◆ Exercise requirements: In the entries below, find the line with "Task: Click the Dec 28 rating tooltip" and transcribe it and every line after it exactly, through the last line, without pictures.

(Entries taken from a collection)
*** Block opens ***

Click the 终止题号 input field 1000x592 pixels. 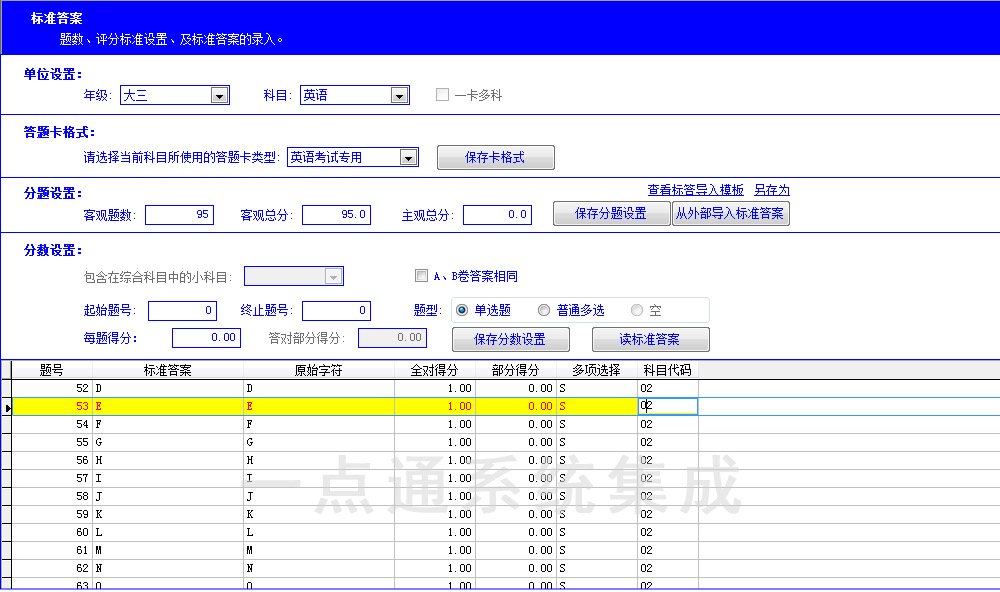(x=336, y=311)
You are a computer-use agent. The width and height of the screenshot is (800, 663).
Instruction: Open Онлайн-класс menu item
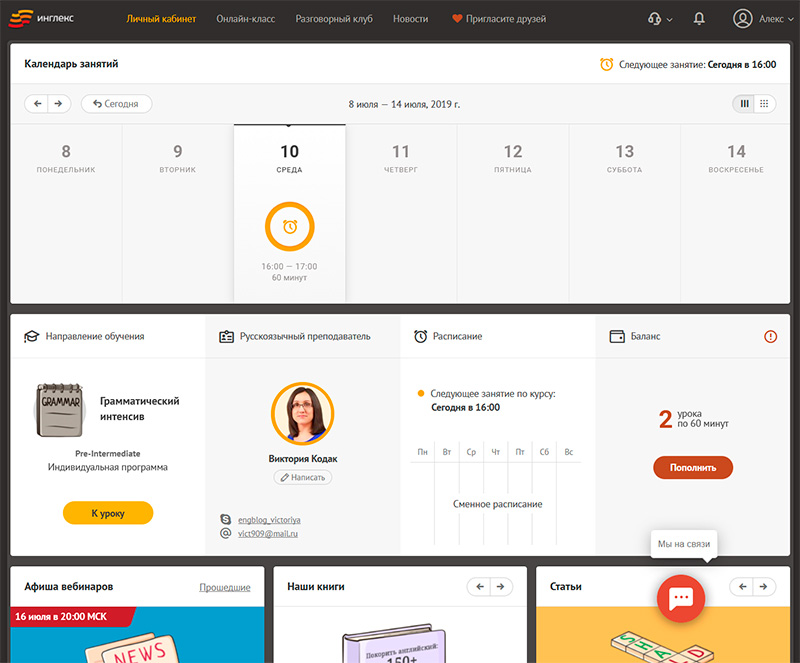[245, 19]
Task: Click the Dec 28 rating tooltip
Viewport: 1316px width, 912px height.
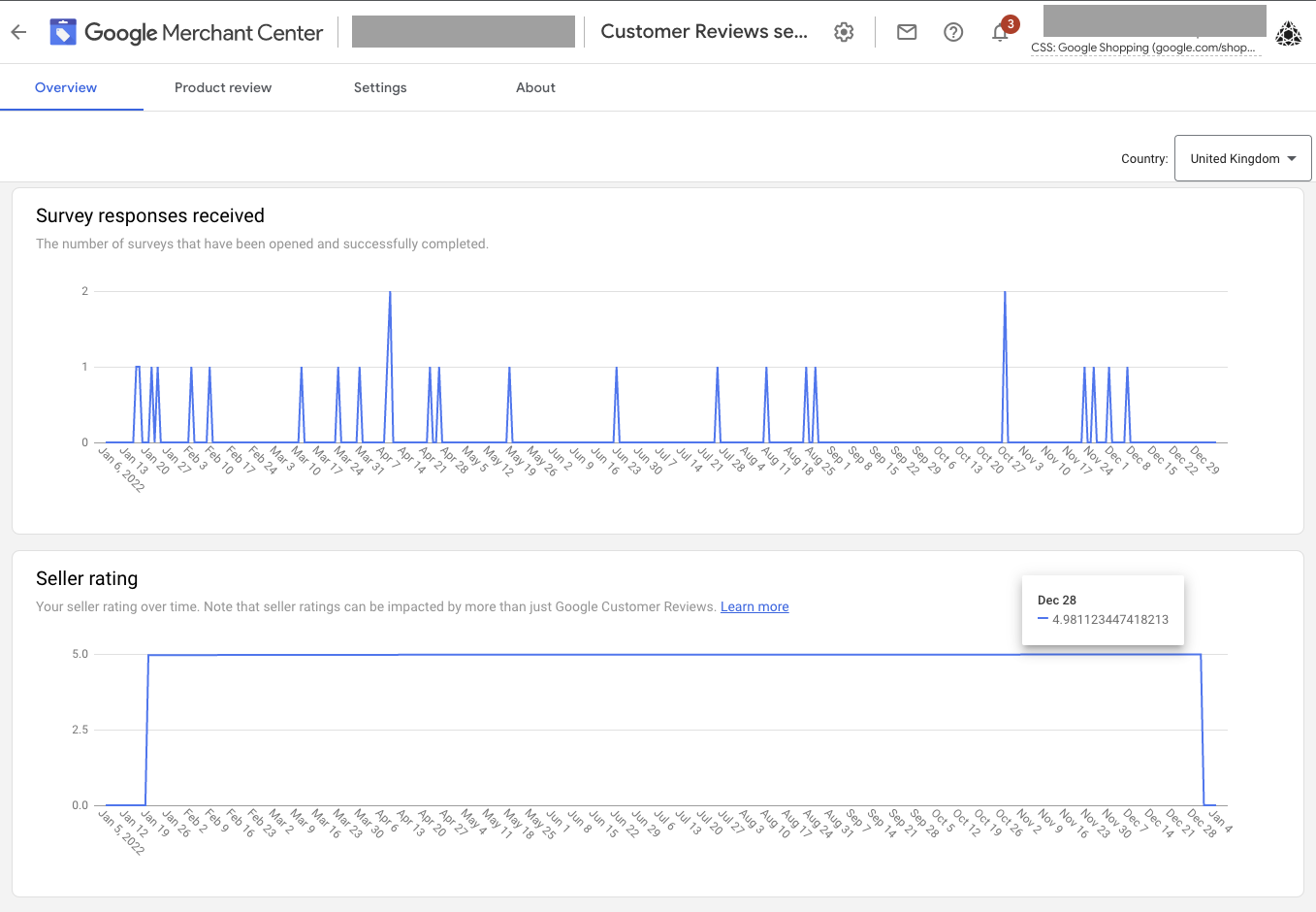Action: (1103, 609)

*** Block closes ***

◆ Result below:
Task: Click the Dec 28 rating tooltip
Viewport: 1316px width, 912px height.
Action: (1103, 609)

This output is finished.